Ele foi o amor da vida dela, ele seria para sempre o amor da vida dela. Havia oito anos que tinham acabado o namoro e há seis anos que ela começara a sonhar com ele de noite, com ele a regressar, com ele a abracá-la, com eles juntos, mas ele não regressava, talvez ele já nem se lembrasse dela...
Nesses dias, depois de tais sonhos, ela sofria, dias longos de tristeza e angústia, alternados com os dias normais e quase felizes em que não sonhava com ele.
Cansada de se sentir presa, ela teve uma ideia, um antídoto talvez perfeito em forma de duas cartas. Tinha que fazer a experiência.
Num dia normal, em que se sentia feliz, ela escreveu uma carta, dela para ela própria, para aquele dia que viria em que ela acordaria novamente despedaçada pela ausência dele.

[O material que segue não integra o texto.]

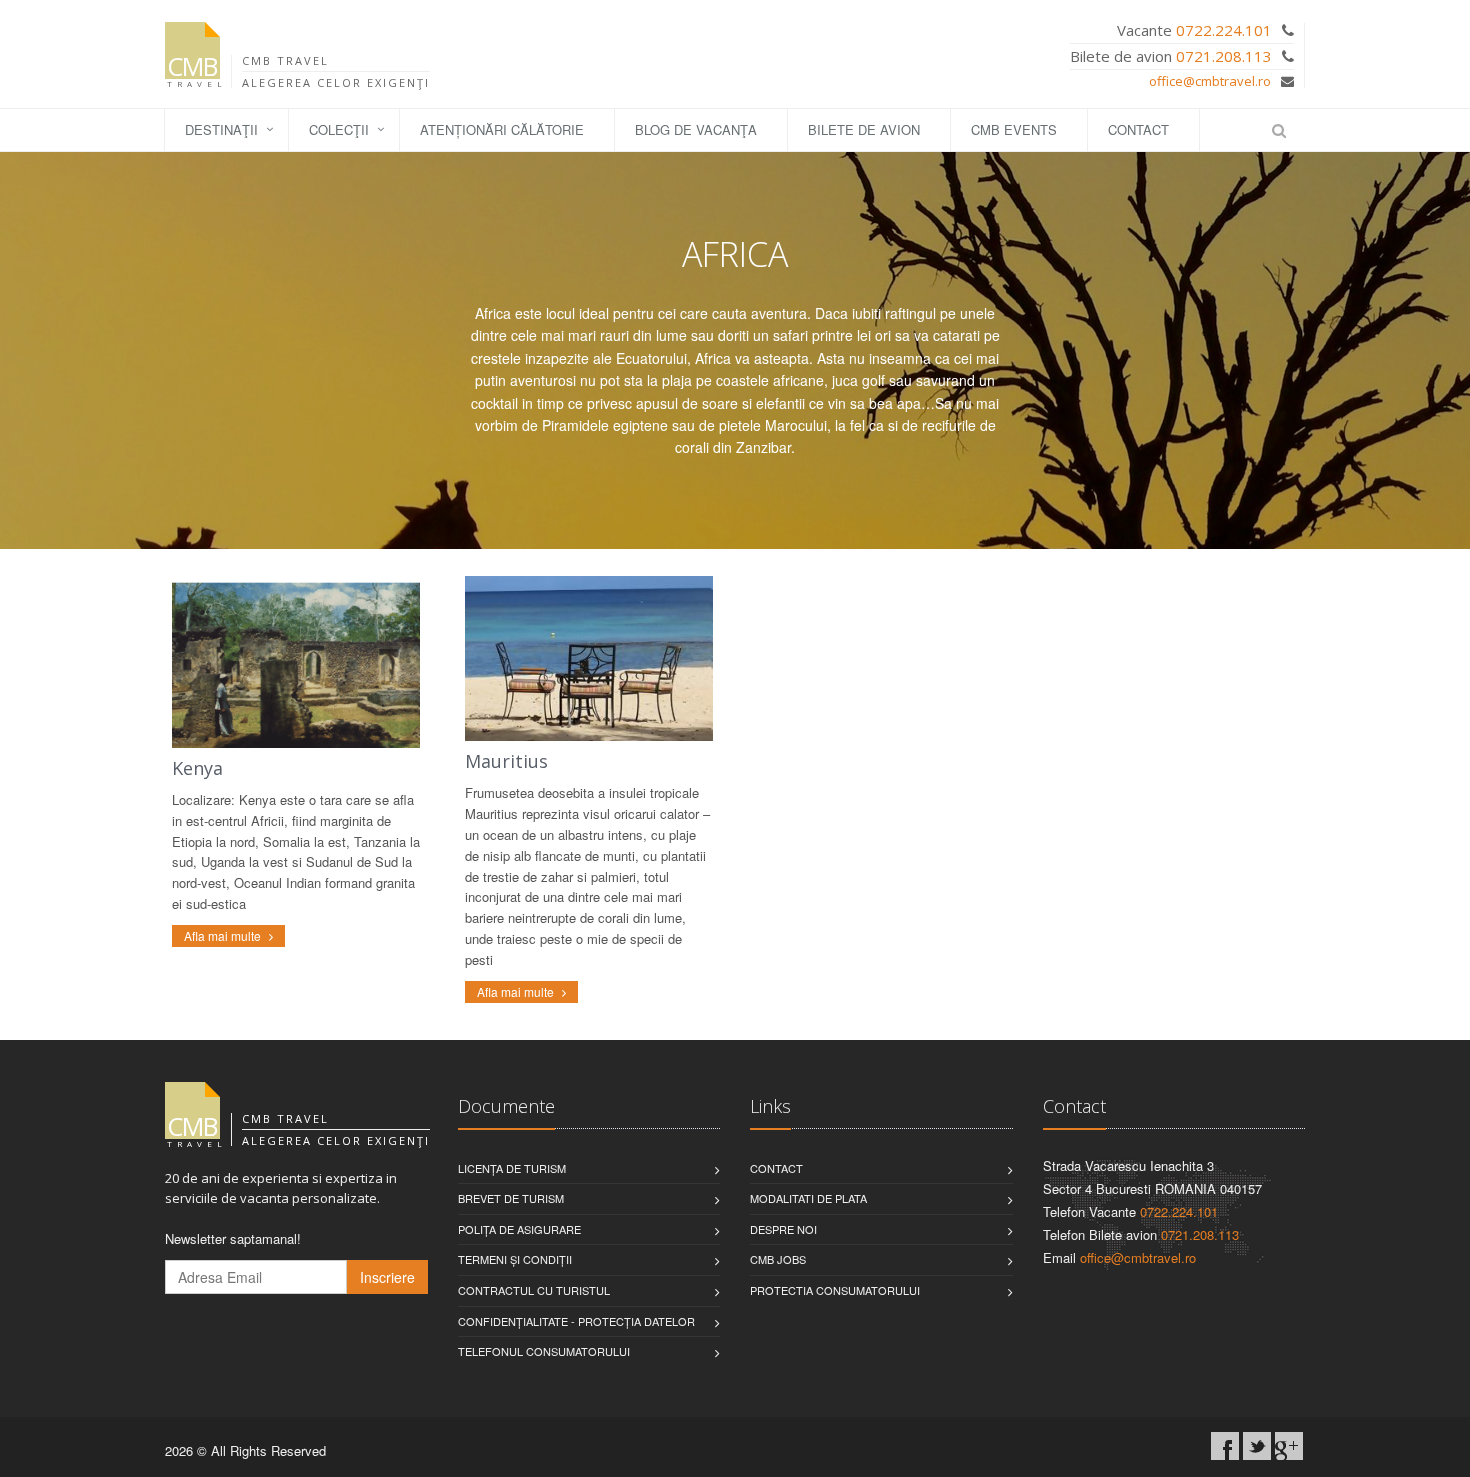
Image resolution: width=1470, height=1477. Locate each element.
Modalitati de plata (808, 1198)
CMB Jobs (778, 1259)
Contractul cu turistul (534, 1290)
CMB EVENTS (1014, 129)
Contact (1138, 129)
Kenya (197, 768)
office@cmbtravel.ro (1210, 81)
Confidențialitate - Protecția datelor (576, 1321)
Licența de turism (512, 1168)
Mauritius (506, 761)
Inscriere (387, 1277)
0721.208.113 (1224, 56)
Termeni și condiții (515, 1259)
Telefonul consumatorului (544, 1351)
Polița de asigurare (519, 1229)
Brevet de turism (511, 1198)
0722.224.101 (1224, 30)
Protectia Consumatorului (835, 1290)
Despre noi (783, 1229)
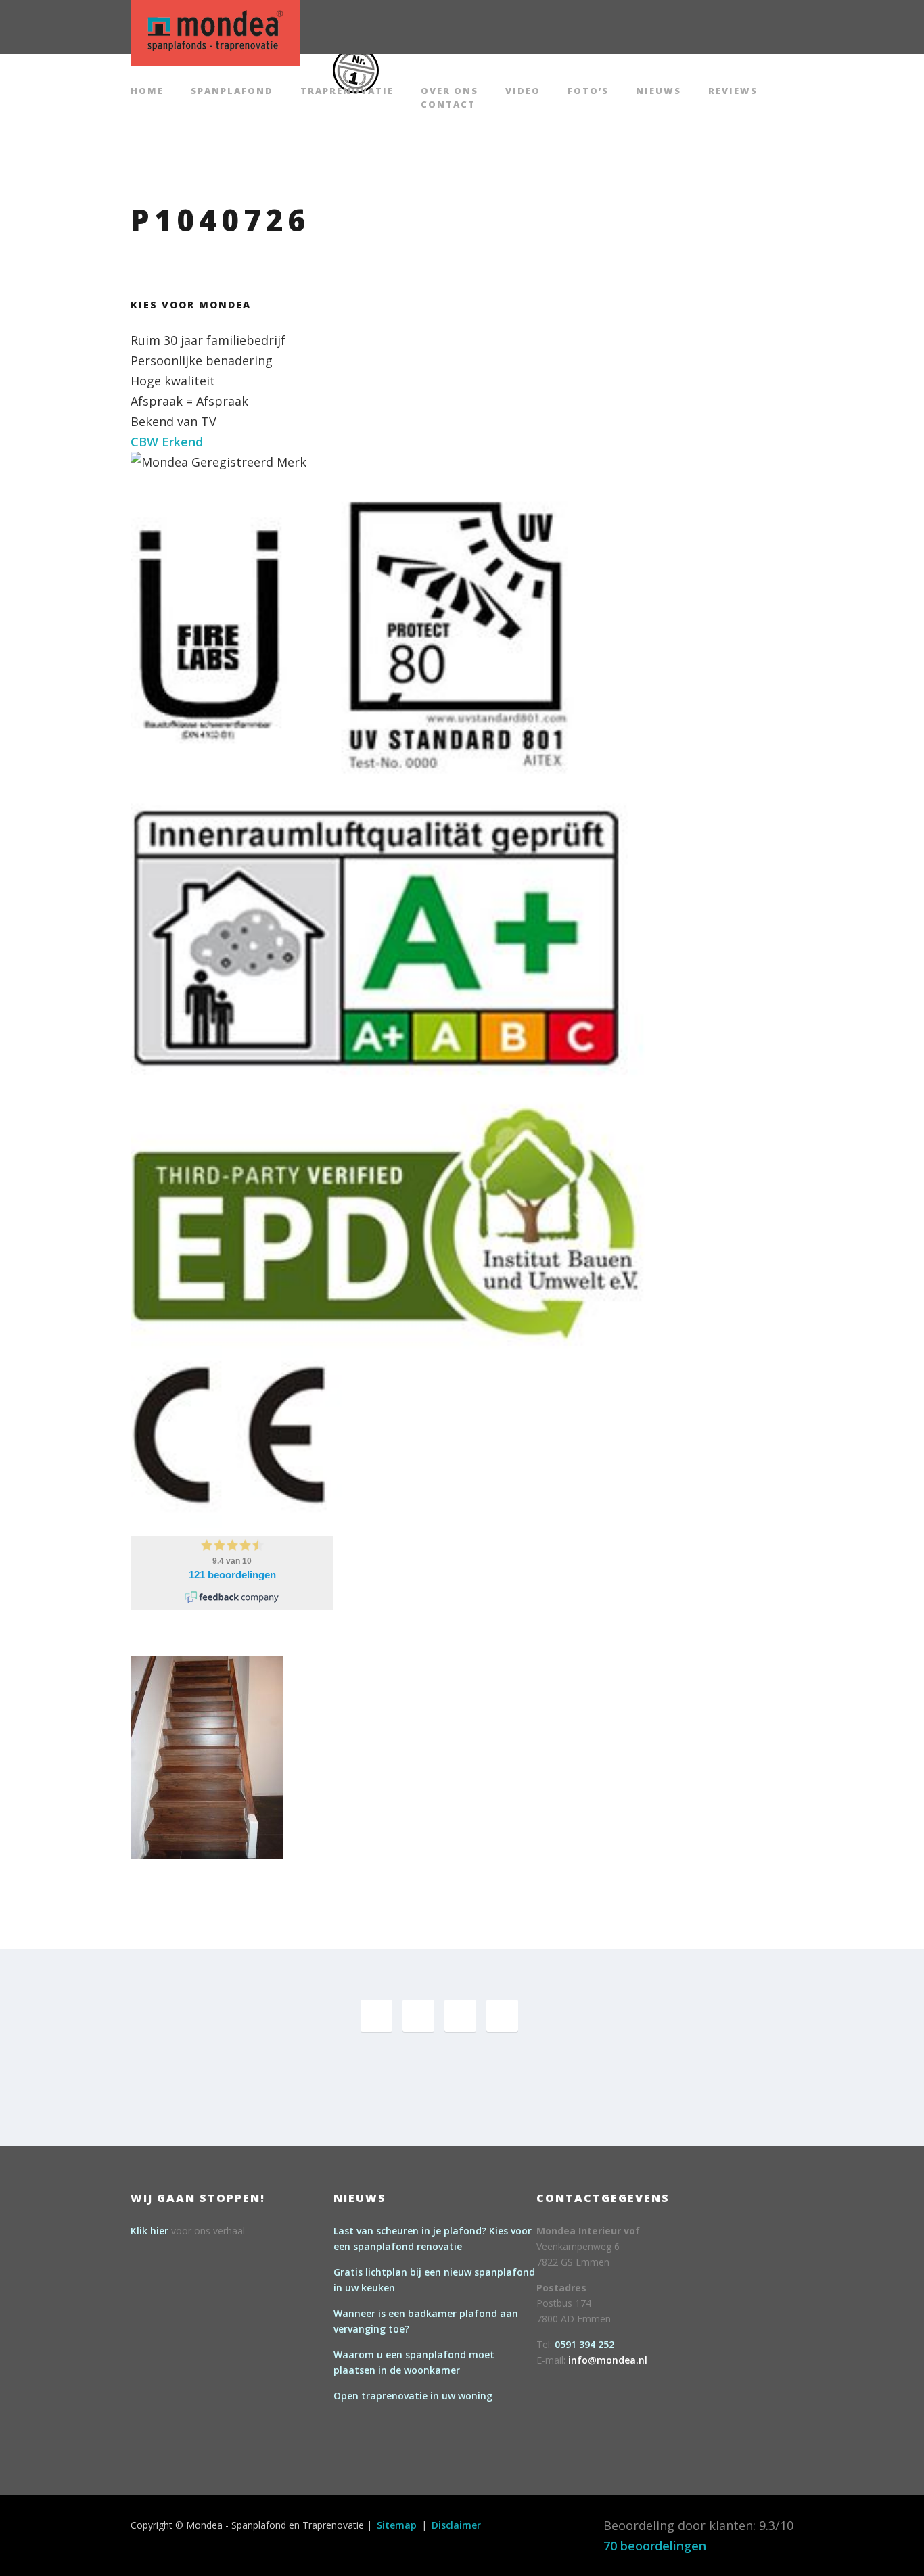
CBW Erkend (167, 442)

Nessa carta, exaltando o seu valor como mulher dedicada que fora, ela escreveu todas as falhas dele, tudo o que se lembrava que a magoou, todas as vezes que ele a comparou com as outras mulheres mais bem vestidas, com cabelos arranjados ou pintados, todas as vezes que ele a tentou mudar para ser outra, ela escreveu o quanto ele pensava só nele, o quanto ele se esquecia de lhe dar atenção, o quanto ela o amava e em troca recebera nenhum valor.
O dia triste chegou, mais uma noite a sonhar que ele a amava e se entregava a ela, acordou com lágrimas nos olhos. Levantou-se, abriu a janela, foi buscar a carta que ela escrevera para si, sentou-se no chão da varanda ainda em camisola e calções de dormir e leu-a para si. No fim da carta dizia:
"Se o queres continuar a odiar então guarda de novo esta carta e lê-a sempre que acordares triste. Mas para seres feliz tens que tirar esse ódio de dentro de ti, se quiseres tentar, então responde a esta carta, escreve tudo o que te lembrares de bom nele."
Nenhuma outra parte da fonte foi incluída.